What you are asked to do:
Copy, from the entries below, each line where the word "computer" can be found.

::::

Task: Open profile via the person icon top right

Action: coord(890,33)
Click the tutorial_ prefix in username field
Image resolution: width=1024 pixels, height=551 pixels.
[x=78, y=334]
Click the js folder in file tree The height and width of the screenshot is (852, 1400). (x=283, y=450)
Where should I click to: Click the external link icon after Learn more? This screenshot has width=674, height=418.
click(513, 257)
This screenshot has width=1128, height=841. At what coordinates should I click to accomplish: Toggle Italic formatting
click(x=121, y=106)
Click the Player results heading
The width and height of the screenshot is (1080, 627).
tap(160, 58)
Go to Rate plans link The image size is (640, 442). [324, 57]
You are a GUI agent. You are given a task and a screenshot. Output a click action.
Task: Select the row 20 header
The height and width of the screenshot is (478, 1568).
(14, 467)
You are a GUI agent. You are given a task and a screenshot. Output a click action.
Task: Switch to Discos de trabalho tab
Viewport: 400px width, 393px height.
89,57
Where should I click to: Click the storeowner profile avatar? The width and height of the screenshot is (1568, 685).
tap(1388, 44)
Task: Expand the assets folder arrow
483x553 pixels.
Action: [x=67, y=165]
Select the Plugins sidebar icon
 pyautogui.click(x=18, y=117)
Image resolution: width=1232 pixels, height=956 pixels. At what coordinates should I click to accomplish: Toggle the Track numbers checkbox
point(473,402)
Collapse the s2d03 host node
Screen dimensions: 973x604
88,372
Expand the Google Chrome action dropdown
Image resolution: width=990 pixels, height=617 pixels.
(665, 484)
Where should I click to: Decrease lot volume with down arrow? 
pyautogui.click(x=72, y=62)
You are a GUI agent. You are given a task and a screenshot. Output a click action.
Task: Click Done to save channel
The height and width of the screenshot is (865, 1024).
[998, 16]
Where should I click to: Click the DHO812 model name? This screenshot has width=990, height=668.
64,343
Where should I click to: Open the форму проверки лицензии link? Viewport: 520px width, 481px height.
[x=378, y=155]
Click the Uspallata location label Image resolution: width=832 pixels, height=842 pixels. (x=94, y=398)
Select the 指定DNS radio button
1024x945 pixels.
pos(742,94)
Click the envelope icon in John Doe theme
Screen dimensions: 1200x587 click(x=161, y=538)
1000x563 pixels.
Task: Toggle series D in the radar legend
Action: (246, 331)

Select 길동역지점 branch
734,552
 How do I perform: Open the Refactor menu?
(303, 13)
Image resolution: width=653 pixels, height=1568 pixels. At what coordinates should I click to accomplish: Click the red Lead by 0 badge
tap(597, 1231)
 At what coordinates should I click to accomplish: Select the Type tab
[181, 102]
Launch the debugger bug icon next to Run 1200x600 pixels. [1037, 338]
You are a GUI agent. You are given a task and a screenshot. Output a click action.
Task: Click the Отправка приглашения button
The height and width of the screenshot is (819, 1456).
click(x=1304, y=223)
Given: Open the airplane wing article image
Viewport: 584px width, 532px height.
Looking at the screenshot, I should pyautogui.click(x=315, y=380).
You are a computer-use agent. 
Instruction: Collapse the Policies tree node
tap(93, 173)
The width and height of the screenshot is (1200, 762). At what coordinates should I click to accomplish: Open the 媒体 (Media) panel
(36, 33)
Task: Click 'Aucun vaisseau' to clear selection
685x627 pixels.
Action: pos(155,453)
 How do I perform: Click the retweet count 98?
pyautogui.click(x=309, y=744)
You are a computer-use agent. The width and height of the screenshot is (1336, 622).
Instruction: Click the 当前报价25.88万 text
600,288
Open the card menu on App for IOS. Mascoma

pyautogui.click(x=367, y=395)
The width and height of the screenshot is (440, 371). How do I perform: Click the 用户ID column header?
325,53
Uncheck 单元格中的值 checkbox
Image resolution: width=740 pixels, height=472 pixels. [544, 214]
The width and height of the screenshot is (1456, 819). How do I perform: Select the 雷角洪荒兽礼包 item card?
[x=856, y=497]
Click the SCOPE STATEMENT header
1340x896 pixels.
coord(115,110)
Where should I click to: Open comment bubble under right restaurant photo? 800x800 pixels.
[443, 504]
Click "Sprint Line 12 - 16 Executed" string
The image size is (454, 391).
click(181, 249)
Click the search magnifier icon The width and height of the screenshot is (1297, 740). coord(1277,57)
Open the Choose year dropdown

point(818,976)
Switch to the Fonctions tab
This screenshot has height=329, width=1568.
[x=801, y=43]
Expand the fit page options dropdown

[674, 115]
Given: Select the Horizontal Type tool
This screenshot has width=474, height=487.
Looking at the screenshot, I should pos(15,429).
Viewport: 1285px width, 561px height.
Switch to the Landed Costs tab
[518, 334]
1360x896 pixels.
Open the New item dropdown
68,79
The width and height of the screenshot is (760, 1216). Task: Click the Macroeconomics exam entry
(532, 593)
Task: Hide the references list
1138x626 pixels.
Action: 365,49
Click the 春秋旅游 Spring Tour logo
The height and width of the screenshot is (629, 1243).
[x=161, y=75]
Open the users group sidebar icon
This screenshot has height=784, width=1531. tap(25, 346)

::::

Answer space:
You are a computer-use agent. 
You are a computer-use agent. The width and height of the screenshot is (1336, 622).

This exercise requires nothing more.